== READING TEXT ==

========================

## EIGENVEC

The EIGENVEC function computes the eigenvectors of an n-by-n real, non-symmetric array using Inverse Subspace Iteration. Use ELMHES and HQR to find the eigenvalues of an n-by-n real, nonsymmetric array.

This routine is written in the IDL language. Its source code can be found in the file `eigenvec.pro` in the `lib` subdirectory of the IDL distribution.

 Note
If you are working with complex inputs, instead use the LA_EIGENVEC function.

### Syntax

Result = EIGENVEC( A, Eval [, /DOUBLE] [, ITMAX=value] [, RESIDUAL=variable] )

### Return Value

This function returns a complex array with a column dimension equal to n and a row dimension equal to the number of eigenvalues.

### Arguments

#### A

An n-by-n nonsymmetric, single- or double-precision floating-point array.

#### EVAL

An n-element complex vector of eigenvalues.

========================

== DIRECTIONS ==
1. Revise the EIGENVEC documentation from "The EIGENVEC function" up to and including "the LA_EIGENVEC function.", replacing "routine" with "procedure".
2. List every item enclosed in square brackets in the syntax line of the EIGENVEC documentation.
The lines after this point come from a separate source.

== DATASET EXCERPT ==
========================

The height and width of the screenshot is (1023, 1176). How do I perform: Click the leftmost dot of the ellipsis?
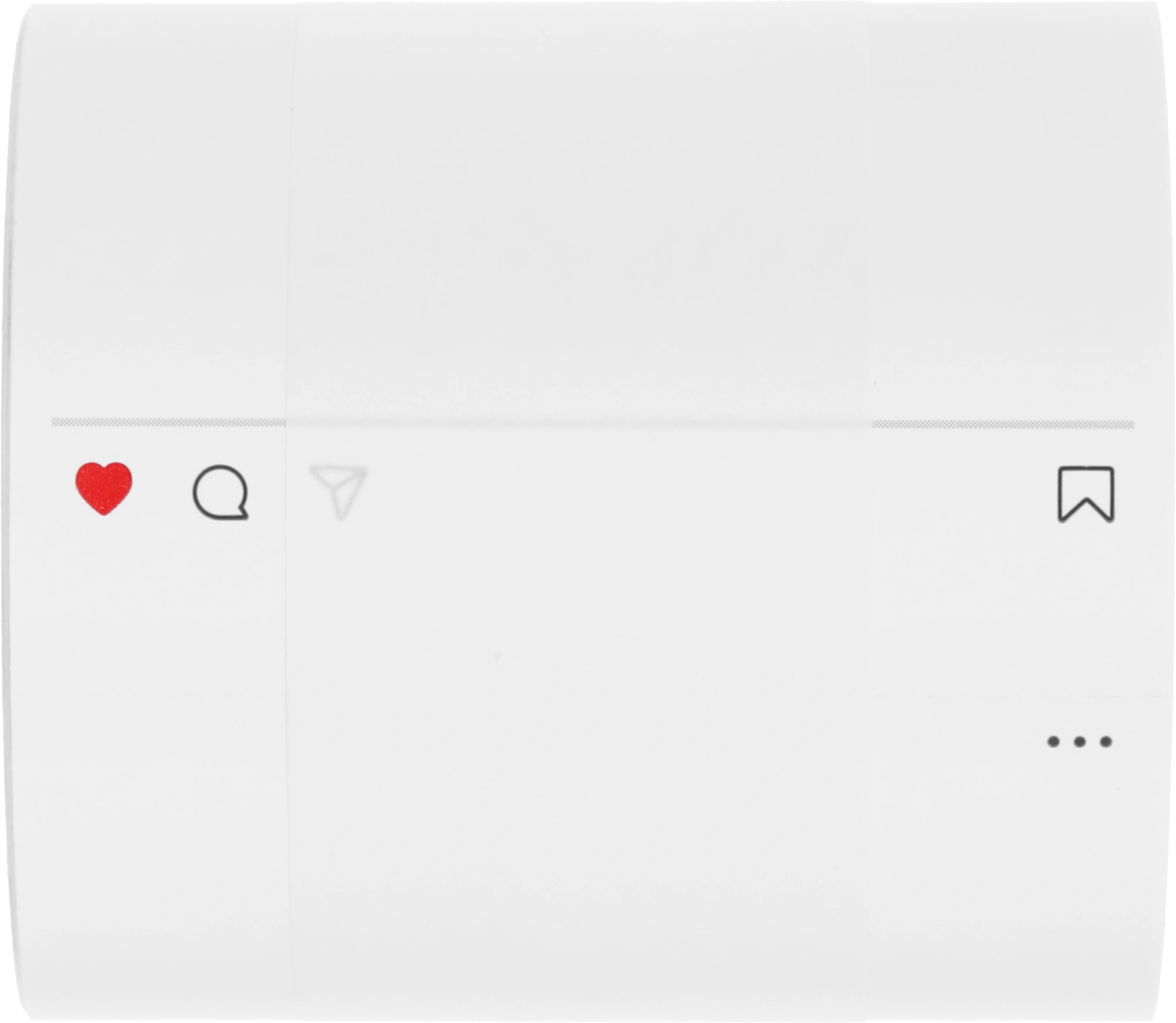click(1053, 741)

========================

== TASK-BY-TASK SOLUTIONS ==
1.
The EIGENVEC function computes the eigenvectors of an n-by-n real, non-symmetric array using Inverse Subspace Iteration. Use ELMHES and HQR to find the eigenvalues of an n-by-n real, nonsymmetric array.

This procedure is written in the IDL language. Its source code can be found in the file `eigenvec.pro` in the `lib` subdirectory of the IDL distribution.

 Note
If you are working with complex inputs, instead use the LA_EIGENVEC function.

2.
/DOUBLE
ITMAX=value
RESIDUAL=variable